What Else Cowork Can Do
What this page is.
Cowork's capabilities go far beyond what this course covers. This page is a menu of what else is possible once you've got it set up.
Other things Cowork can do for you
- Organize files on your computer — "put all my notes for BIO 101 into a folder called 'Bio 101' and group them by week."
- Turn receipts or invoices into a spending report — drop a month of receipt photos in a folder; get back a spreadsheet by category. Useful for budgeting, expense reimbursement, or splitting costs with roommates.
- Build spreadsheets, docs, or simple presentations — "make me a study schedule spreadsheet for finals week with one row per class and time blocks for each day."
- Read a long PDF and hand back what matters — syllabi, research papers, internship handbooks, scholarship guidelines, lease agreements.
- Fill out online forms with info from your files — scholarship applications, course registration forms, club sign-ups, internship applications (always review before submitting).
- Batch-draft replies to a whole inbox section — "draft replies to everything in my 'professors' label from this week. Leave them in drafts for me to send."
- Connect to 50+ apps — Google Drive, Gmail, Calendar, Notion, Slack, Excel, and more. See Settings → Connectors for the full current list.
- Run on a schedule — Module 9 covered Sunday Reset and Pre-Exam Watch.

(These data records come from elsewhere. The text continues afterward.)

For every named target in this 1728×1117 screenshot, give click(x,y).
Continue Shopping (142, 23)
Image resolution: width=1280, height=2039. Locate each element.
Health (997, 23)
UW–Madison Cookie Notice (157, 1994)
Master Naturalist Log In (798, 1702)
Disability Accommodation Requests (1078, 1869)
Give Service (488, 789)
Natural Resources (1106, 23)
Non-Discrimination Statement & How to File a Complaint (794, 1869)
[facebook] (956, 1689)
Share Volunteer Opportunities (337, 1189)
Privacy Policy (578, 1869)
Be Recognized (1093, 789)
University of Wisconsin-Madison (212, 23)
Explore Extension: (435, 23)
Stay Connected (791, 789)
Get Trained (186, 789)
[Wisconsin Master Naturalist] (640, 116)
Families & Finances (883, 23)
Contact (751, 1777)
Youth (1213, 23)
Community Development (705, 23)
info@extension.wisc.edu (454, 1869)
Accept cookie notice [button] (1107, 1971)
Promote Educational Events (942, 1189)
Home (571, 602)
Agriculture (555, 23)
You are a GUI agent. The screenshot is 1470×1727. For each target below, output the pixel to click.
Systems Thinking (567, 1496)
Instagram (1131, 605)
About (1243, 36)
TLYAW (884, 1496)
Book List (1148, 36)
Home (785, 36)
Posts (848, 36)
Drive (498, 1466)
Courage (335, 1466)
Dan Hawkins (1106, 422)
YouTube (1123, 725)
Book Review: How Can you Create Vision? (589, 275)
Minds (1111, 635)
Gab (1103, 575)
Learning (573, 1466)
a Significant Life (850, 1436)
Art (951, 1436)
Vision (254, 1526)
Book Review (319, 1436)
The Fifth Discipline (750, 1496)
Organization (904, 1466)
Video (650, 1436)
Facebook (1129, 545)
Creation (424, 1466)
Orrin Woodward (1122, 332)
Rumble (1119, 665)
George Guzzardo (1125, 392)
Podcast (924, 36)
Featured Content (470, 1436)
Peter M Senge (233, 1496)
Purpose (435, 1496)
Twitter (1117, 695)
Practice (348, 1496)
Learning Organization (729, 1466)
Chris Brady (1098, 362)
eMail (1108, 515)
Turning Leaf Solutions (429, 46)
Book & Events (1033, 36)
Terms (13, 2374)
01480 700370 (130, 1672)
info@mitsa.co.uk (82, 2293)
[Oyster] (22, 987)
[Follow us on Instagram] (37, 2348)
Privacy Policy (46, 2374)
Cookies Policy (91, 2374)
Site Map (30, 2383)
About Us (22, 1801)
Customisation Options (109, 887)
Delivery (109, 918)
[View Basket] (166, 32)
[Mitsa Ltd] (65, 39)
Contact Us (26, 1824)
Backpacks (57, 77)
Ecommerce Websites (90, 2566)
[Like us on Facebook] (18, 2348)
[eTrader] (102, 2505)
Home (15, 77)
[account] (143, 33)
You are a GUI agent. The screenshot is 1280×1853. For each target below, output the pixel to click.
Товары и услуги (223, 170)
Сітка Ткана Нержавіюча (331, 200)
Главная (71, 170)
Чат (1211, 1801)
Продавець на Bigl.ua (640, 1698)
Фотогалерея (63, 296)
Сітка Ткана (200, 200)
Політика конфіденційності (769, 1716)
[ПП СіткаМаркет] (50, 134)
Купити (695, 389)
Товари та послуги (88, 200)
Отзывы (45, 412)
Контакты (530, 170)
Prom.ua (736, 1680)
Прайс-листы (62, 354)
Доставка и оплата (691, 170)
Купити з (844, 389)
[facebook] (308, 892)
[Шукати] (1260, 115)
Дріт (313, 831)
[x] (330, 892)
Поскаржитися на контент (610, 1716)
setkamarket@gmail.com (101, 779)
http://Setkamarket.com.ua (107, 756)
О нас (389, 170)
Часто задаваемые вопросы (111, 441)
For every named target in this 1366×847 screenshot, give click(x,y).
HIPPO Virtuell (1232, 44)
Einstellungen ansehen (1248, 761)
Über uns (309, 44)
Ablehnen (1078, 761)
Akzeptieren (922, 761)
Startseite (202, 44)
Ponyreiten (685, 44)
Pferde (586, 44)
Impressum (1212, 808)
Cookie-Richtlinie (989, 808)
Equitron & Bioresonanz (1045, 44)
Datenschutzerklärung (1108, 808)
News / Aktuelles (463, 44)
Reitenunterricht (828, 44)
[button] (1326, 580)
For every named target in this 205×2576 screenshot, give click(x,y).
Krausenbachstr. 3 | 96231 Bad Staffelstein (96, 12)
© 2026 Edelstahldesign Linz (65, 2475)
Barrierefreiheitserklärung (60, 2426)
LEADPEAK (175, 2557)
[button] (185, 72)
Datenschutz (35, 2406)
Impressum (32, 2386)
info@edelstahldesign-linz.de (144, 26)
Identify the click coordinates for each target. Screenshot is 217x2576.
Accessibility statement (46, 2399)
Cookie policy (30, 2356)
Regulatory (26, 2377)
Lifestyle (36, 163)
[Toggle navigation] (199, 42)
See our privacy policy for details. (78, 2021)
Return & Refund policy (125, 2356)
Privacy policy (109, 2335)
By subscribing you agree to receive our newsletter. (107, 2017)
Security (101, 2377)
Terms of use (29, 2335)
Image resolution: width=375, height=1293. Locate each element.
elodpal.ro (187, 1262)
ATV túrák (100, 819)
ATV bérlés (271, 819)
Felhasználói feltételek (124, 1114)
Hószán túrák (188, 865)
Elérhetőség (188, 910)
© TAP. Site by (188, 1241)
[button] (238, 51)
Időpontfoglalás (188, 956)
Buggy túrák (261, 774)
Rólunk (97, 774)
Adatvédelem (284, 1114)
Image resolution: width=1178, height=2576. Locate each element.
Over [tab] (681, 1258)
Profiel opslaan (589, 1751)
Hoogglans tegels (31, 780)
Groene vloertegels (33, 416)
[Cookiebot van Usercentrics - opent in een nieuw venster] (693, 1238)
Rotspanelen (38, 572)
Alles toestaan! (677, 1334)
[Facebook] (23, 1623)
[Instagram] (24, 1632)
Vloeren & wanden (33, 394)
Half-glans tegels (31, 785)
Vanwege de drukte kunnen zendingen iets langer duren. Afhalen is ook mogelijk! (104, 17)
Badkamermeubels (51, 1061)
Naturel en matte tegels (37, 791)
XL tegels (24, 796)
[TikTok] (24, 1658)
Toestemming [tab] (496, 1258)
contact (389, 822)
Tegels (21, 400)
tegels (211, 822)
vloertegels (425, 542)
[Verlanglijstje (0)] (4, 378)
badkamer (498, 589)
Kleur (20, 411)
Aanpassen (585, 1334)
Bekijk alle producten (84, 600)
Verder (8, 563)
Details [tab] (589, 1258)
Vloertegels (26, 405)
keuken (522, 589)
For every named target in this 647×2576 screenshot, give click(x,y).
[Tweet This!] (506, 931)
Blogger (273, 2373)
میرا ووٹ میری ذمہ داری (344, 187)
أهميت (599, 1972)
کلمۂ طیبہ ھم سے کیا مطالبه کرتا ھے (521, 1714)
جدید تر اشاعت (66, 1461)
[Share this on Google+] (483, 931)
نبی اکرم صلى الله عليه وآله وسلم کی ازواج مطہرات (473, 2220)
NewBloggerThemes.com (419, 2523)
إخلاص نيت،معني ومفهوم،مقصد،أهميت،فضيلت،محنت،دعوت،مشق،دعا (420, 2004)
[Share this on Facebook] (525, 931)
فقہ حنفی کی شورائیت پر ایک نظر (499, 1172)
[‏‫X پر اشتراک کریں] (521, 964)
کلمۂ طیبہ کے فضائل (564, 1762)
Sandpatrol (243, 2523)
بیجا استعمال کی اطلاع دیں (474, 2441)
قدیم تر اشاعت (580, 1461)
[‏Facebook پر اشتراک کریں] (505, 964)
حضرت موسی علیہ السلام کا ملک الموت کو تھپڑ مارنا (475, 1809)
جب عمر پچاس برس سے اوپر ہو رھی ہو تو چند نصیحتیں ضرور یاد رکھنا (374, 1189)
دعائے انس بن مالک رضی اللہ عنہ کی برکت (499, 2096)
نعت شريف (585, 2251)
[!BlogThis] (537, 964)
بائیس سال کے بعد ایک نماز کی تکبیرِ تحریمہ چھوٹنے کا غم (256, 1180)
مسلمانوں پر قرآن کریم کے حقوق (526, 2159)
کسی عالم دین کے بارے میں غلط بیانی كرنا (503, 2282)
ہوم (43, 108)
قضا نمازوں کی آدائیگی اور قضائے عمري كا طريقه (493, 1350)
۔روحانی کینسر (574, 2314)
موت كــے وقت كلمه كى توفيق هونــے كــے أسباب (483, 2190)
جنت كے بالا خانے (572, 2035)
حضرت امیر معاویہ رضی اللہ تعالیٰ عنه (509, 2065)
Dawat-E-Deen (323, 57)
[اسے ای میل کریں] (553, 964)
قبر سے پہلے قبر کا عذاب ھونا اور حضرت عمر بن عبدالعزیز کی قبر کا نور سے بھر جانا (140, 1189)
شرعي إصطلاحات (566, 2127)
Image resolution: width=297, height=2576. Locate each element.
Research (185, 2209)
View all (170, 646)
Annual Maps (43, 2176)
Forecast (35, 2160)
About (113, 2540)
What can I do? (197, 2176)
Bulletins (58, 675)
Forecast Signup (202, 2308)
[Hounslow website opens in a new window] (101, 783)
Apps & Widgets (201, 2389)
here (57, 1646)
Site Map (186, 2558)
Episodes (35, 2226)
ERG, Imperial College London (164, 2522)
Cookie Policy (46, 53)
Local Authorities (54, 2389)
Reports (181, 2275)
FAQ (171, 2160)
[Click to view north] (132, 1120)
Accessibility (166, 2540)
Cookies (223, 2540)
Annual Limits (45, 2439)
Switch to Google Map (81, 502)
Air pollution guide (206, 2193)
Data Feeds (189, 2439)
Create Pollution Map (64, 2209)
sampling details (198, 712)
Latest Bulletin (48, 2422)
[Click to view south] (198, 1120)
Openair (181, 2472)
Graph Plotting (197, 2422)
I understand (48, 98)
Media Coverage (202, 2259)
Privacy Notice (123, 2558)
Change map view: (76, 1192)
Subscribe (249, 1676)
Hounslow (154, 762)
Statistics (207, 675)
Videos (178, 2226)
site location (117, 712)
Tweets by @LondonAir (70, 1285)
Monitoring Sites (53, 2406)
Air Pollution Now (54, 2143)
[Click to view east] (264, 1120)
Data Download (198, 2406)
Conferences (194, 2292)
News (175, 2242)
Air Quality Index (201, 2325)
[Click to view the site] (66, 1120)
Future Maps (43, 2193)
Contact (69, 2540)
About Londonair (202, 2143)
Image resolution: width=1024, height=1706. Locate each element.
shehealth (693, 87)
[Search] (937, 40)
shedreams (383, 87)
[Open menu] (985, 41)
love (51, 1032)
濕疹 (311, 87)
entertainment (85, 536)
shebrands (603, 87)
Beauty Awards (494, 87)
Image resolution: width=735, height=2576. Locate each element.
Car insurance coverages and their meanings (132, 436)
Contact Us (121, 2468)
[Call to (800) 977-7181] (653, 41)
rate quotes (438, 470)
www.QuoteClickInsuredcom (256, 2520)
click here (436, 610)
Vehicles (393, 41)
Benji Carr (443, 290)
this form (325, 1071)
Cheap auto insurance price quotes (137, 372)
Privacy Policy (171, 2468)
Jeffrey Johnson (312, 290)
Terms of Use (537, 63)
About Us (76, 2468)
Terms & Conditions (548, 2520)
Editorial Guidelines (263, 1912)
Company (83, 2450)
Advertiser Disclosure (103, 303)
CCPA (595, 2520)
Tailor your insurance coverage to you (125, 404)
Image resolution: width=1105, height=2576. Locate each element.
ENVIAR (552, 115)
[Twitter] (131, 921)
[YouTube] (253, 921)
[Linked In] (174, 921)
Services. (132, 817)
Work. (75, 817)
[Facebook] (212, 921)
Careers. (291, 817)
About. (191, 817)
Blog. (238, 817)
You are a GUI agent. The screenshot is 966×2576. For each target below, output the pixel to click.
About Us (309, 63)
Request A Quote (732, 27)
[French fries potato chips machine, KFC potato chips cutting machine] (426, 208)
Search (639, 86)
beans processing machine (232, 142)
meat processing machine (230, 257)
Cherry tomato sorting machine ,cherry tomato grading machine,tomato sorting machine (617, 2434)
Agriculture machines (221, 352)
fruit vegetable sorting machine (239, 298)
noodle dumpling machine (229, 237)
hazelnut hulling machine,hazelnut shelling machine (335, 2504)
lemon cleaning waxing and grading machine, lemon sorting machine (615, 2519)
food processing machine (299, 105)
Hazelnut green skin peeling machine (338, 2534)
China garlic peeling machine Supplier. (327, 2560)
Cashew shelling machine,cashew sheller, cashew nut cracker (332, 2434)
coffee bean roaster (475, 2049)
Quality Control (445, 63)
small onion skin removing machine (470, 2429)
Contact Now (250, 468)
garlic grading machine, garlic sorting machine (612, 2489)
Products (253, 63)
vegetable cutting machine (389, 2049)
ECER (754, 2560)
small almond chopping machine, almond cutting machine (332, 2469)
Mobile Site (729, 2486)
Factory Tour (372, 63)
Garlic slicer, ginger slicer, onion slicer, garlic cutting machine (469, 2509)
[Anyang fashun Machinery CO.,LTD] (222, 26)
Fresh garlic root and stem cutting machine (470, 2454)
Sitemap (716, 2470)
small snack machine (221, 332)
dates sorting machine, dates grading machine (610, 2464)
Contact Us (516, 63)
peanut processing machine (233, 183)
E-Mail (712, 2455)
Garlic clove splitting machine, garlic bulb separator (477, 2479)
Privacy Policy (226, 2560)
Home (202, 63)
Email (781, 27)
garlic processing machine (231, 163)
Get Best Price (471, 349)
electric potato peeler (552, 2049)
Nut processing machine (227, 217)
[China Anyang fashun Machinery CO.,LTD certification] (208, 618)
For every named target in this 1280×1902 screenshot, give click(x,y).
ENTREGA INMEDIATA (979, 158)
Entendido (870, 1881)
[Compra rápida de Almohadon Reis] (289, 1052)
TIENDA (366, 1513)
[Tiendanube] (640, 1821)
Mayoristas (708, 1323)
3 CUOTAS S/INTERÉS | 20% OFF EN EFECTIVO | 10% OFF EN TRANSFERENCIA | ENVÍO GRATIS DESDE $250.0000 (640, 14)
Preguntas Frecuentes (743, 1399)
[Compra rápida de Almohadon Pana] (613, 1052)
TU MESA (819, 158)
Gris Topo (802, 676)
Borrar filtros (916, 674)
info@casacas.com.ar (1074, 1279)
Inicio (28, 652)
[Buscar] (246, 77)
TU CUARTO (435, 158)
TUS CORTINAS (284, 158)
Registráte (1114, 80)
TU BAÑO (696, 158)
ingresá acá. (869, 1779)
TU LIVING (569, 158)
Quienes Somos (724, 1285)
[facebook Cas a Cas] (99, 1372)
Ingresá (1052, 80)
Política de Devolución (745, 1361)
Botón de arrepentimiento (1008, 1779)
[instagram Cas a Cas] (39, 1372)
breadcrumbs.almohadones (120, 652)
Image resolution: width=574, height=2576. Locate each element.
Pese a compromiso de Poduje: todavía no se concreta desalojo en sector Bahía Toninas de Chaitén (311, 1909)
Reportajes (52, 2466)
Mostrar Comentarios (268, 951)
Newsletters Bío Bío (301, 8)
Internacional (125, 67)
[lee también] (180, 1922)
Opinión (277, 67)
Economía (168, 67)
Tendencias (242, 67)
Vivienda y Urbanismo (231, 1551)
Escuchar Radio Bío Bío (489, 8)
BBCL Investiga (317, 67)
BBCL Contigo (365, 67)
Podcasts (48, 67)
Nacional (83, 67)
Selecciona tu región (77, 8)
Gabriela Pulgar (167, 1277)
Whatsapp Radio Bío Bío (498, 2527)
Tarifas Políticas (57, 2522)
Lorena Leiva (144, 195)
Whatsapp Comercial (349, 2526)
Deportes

The same pattern works for anything recurring: "Friday 4pm: pull next week's club meetings from my calendar and email me a one-line agenda check for each."
- Handle cross-app workflows — "look at next Tuesday's calendar, find where my 11am class is, check the campus map for the closest coffee place open at 10am, and put a 30-minute pre-class block in my calendar."
- Work while you sleep — start a longer task at bedtime (e.g., "summarize all 12 of these research papers and group them by theme"), come back to a finished result in the morning. You still approve anything irreversible.
The principle behind all of it.
Cowork can do anything you could do on your computer, given enough instruction and permission. The course taught you the student-specific workflows. The rest is just describing what you want and letting it try: approve when it asks, correct when it strays, and save the working ones as recurring scheduled tasks.
Where to start when something new comes up.
When you have a task that doesn't fit one of the patterns from the course, describe it in plain English and add: "Walk me through what you'd need from me to do this. Pause before doing anything irreversible." Cowork will list the steps, ask for any missing info, and check in before destructive moves. That's the universal entry point for any new Cowork workflow.